I really need an answer with some details, since this is an exercise in Stochastic Process, instead of functional analysis and so forth, so I don't have enough background of this...
Thank you so much!
Edit 1: (Proof of the first one)
Following MaoWao's suggestion, I think I proved the first one.
Firstly let me claim that if $H$ is a Hilbert space, then its corresponding inner product $\langle\cdot, \cdot\rangle_H:H\times H\longrightarrow\mathbb{R}$ is positive semi-definite.
Indeed, we have for any $n\in\mathbb{N}$, $x_1,\ldots, x_n \in H$ and $c_1,\ldots, c_n \in\mathbb{R}$ that $$\sum_{i,j=1}^n c_i c_j \langle x_i,x_j\rangle_H = \left<\sum_{i=1}^n c_i x_i,\sum_{j=1}^n c_j x_j \right>_H =\Big\|\sum_{i=1}^n c_i x_i\Big\|_H^2\geq 0.$$
In fact, the above result also holds for pre-Hilbert space, since the notion of completeness was not involved in the above argument.
Thus, we only need to find a specific (pre-)Hilbert Space $H$ and a $h_{t}\in H$ such that $\langle h_t, h_s\rangle_H = t\wedge s$.
But this is easy, let's consider $H:=L^2(\mathbb{R}_{+})$, and $h_t:=\mathbb{1}_{[0,t]}$. It is clear that $h_t\in H$, and for any $t,s\geq 0$, we have $$\langle h_t, h_s\rangle_{L^2(\mathbb{R}_{+})} = \int_{\mathbb{R}_{+}}\mathbb{1}_{[0,t]} \mathbb{1}_{[0,s]} \, d\mu=t\wedge s,$$ and thus we are done.
Edit 2: (Proof of the second one)
I've searched all over the places. The function in $(2)$ is Abel kernel, but it is rarely discussed since Abel kernel is closely related to Poisson kernel, and most of the discussions are on the latter.
Later, I found a really close one: the Gaussian kernel and here is a link about the proof of Gaussian kernel is really a kernel.

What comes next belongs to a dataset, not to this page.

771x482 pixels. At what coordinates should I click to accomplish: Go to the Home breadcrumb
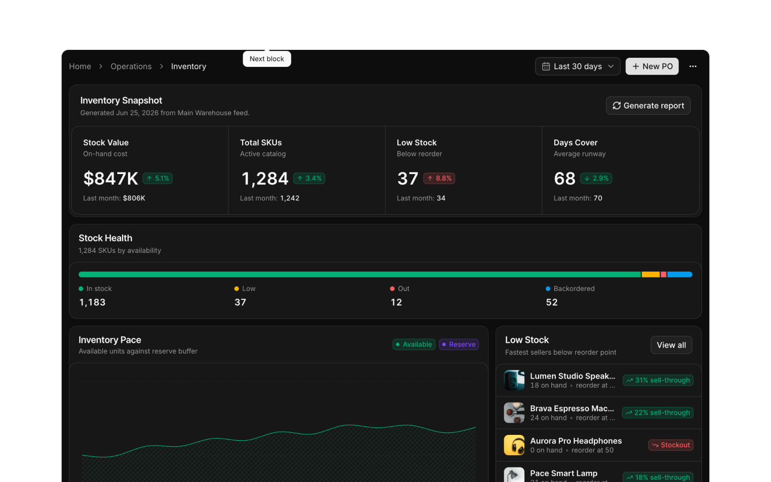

That is, it is positive semidefinite.
In this link, one answer used the characteristic function. This greatly inspired me. I also found a characteristic function, which is the one for Cauchy distribution.
Below is the proof:
Recall the Cauchy Distribution $(x_{0},\gamma)$ with $\gamma>0$ has the characteristic function $$\varphi(t)=e^{ix_{0}t-\gamma|t|}.$$
Using this, we can write $c(s,t)=h(s-t)$ where $h(t):=e^{-|t|}=\mathbb{E}e^{itZ}$ is the characteristic function of a random variable $Z$ with Cauchy $(0,1)$ distribution.
Then for real numbers $x_{1},\cdots, x_{n}$ and $a_{1},\cdots, a_{n}$, we have \begin{align*} \sum_{j,k=1}^{n}a_{j}a_{k}h(x_{j}-x_{k})&=\sum_{j,k=1}^{n}a_{j}a_{k}\mathbb{E}e^{i(x_{j}-x_{k})Z}\\ &=\mathbb{E}\Big(\sum_{j,k=1}^{n}a_{j}e^{ix_{j}Z}a_{k}e^{-ix_{k}Z}\Big)\\ &=\mathbb{E}\Big(\Big|\sum_{j=1}^{n}a_{j}e^{ix_{j}Z}\Big|^{2}\Big)\geq 0. \end{align*}
Thus, $c$ is positive semi-definite.
It seems that I did not use the hint at all for part $(2)$, so I believe there must be another way.
I do need someone to check if my proof in the edit 1 and edit 2 is correct. I am gonna open a bounty in 19 hours later, for proof checking and possible new proof. Thank you!
As MaoWao suggested, I am gonna post my own proof here.
Proof of (1):
Firstly let me claim that if $H$ is a Hilbert space, then its corresponding inner product $\langle \cdot, \cdot\rangle_{H}:H\times H\longrightarrow\mathbb{R}$ is positive semi-definite.
Indeed, we have for any $n\in\mathbb{N}$, $x_{1},\cdots, x_{n}\in H$ and $c_{1},\cdots, c_{n}\in\mathbb{R}$ that $$\sum_{i,j=1}^{n}c_{i}c_{j}\langle x_{i}, x_{j}\rangle_{H}=\Big<\sum_{i=1}^{n}c_{i}x_{i},\sum_{j=1}^{n}c_{j}x_{j}\Big>_{H}=\Big\|\sum_{i=1}^{n}c_{i}x_{i}\Big\|_{H}^{2}\geq 0.$$
In fact, the above result also holds for pre-Hilbert space, since the notion of completeness was not involved in the above argument.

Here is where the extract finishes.